(Exercise data)

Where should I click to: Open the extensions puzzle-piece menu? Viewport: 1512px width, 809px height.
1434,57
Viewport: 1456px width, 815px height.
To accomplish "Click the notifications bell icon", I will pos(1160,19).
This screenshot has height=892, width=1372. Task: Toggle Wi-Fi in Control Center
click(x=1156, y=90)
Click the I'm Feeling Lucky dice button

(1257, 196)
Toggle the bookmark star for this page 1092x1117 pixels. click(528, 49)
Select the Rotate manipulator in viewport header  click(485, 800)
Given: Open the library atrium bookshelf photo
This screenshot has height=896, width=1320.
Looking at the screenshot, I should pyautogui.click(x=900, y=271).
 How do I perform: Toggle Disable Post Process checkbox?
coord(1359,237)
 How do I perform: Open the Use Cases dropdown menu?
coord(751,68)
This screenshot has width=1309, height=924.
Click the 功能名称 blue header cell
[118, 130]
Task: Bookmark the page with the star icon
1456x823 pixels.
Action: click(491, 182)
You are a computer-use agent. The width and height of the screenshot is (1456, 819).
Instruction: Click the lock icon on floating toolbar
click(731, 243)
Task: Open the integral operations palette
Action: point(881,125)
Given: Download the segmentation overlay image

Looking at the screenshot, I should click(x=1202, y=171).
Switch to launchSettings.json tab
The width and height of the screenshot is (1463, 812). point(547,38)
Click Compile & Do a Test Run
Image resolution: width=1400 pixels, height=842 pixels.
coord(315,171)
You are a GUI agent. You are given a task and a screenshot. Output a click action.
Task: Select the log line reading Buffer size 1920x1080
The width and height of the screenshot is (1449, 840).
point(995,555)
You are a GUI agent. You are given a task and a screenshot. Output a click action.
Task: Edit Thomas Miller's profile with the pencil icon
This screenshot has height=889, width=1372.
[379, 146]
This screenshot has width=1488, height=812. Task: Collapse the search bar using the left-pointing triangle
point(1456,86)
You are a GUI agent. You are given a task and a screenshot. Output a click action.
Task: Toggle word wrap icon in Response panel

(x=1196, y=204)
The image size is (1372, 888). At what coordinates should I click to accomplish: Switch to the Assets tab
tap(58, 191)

(End Exercise data)

• **About this task**
Each line above with the word "page" needs to be copied.

• **Task response**
Toggle the bookmark star for this page 1092x1117 pixels. click(528, 49)
Task: Bookmark the page with the star icon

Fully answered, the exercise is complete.